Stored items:
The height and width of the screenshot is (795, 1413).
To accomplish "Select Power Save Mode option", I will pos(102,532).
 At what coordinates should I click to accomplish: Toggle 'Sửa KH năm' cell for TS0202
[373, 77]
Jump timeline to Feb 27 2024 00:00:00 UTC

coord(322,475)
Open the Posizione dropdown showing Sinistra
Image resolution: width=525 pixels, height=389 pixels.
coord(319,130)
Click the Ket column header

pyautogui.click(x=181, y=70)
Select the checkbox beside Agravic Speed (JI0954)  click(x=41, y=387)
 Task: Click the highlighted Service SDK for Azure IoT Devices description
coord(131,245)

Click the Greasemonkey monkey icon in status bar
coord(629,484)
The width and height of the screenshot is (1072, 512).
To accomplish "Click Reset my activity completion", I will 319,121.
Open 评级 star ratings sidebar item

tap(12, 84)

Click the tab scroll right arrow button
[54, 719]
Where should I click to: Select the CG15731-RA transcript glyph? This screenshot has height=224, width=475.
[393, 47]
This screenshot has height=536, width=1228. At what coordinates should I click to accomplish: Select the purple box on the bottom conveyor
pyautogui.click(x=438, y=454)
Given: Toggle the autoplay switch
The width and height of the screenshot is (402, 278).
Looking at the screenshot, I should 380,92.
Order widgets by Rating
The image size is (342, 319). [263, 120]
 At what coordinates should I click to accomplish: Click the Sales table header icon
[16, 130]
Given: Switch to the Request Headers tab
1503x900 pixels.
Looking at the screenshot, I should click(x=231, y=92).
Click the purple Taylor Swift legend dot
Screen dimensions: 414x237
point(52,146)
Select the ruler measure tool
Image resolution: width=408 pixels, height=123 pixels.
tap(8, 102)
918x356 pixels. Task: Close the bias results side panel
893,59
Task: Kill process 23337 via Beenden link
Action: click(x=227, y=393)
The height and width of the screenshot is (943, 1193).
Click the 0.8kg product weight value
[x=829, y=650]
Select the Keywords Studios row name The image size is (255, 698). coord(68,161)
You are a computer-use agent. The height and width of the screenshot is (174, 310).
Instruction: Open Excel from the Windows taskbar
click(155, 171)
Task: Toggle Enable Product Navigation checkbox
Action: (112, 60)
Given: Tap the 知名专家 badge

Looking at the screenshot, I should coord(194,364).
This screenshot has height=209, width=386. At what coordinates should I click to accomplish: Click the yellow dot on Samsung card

* _What to do_
Copy exactly. Start at the line containing "Click the tab scroll right arrow button" and continue through the last line of the records.

* _Response area_
Click the tab scroll right arrow button
[54, 719]
Where should I click to: Select the CG15731-RA transcript glyph? This screenshot has height=224, width=475.
[393, 47]
This screenshot has height=536, width=1228. At what coordinates should I click to accomplish: Select the purple box on the bottom conveyor
pyautogui.click(x=438, y=454)
Given: Toggle the autoplay switch
The width and height of the screenshot is (402, 278).
Looking at the screenshot, I should 380,92.
Order widgets by Rating
The image size is (342, 319). [263, 120]
 At what coordinates should I click to accomplish: Click the Sales table header icon
[16, 130]
Given: Switch to the Request Headers tab
1503x900 pixels.
Looking at the screenshot, I should click(x=231, y=92).
Click the purple Taylor Swift legend dot
Screen dimensions: 414x237
point(52,146)
Select the ruler measure tool
Image resolution: width=408 pixels, height=123 pixels.
tap(8, 102)
918x356 pixels. Task: Close the bias results side panel
893,59
Task: Kill process 23337 via Beenden link
Action: click(x=227, y=393)
The height and width of the screenshot is (943, 1193).
Click the 0.8kg product weight value
[x=829, y=650]
Select the Keywords Studios row name The image size is (255, 698). coord(68,161)
You are a computer-use agent. The height and width of the screenshot is (174, 310).
Instruction: Open Excel from the Windows taskbar
click(155, 171)
Task: Toggle Enable Product Navigation checkbox
Action: (112, 60)
Given: Tap the 知名专家 badge

Looking at the screenshot, I should coord(194,364).
This screenshot has height=209, width=386. At what coordinates should I click to accomplish: Click the yellow dot on Samsung card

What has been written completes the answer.